Das unverantwortliche und gefährliche Vorgehen von Herstellern und Teams wurde von DTM-Chef Gerhard Berger im Interview mit Motorsport-Magazin.com scharf kritisiert. "Wir können nicht verantworten, dass DTM-Autos quasi nur noch auf der Felge fahrend mit 250 km/h unterwegs sind", schimpfte der Österreicher, der zudem kein Verständnis für die Kritik von Mercedes an der neuen Reifen-Regelung hat. Dabei wurde sogar von einem deutlichen Eingriff in die Meisterschaft gesprochen.

Für Berger ist das ein Mickey-Maus-Thema, bei dem viel Wind um relativ wenig gemacht wurde: "In Wirklichkeit ist es eine Sache: Eine Empfehlung wurde in eine Regel verändert, weil wir gemerkt haben, dass sich der Eine oder Andere (Hersteller bzw. Team;d.Red.) nicht an die Empfehlungen von Hankook gehalten und sie teilweise massiv unterschritten hat."

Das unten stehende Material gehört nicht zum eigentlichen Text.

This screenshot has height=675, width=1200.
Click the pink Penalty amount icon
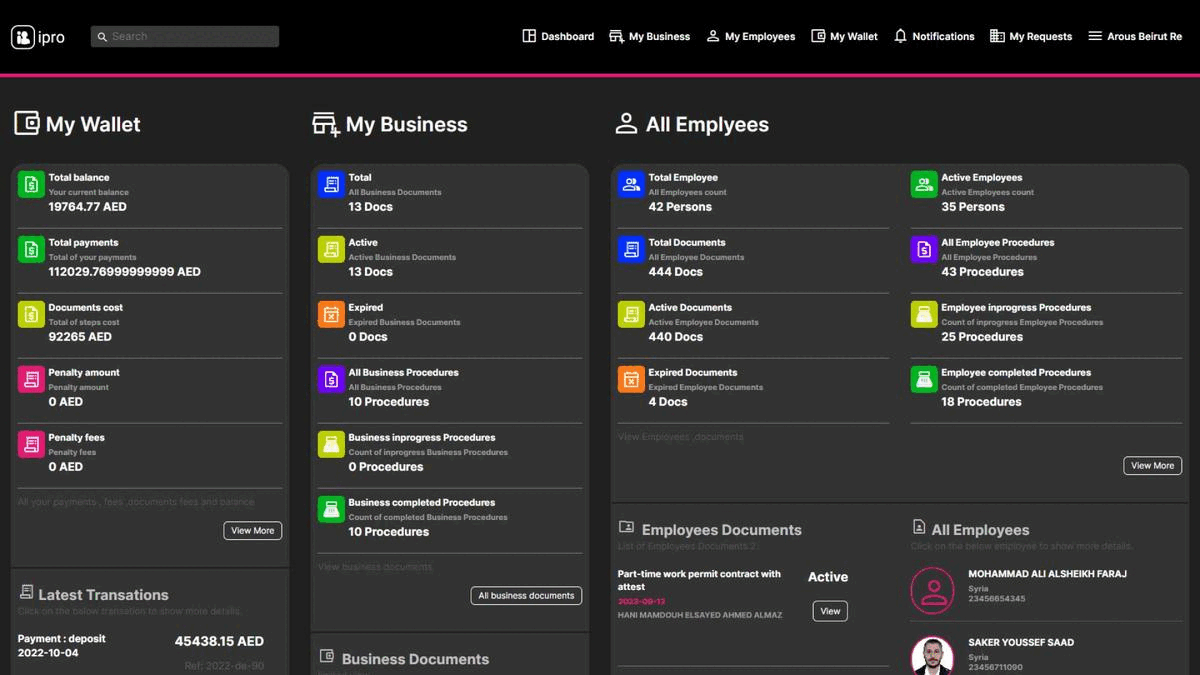(31, 380)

Der Österreicher weiter: "Das ist einerseits ein Sicherheits-Thema, weil ein Reifen mit sehr niedrigem Luftdruck leicht beschädigt werden kann, zum Beispiel beim Überfahren eines Curbs. Und andererseits hat es dazu geführt, dass wir in der Vergangenheit oftmals Boxenstopps in den ersten Rennrunden gesehen haben (insgesamt 39 bis einschließlich Brands Hatch in den ersten drei Runde;d.Red.)."

Berger gibt zu, dass sich durch die neue Regelung das Reifenverhalten während der Rennen ein wenig verändern würde, "aber die Teams werden blitzschnell ihre Strategien darauf anpassen und es wird niemand mehr drüber sprechen".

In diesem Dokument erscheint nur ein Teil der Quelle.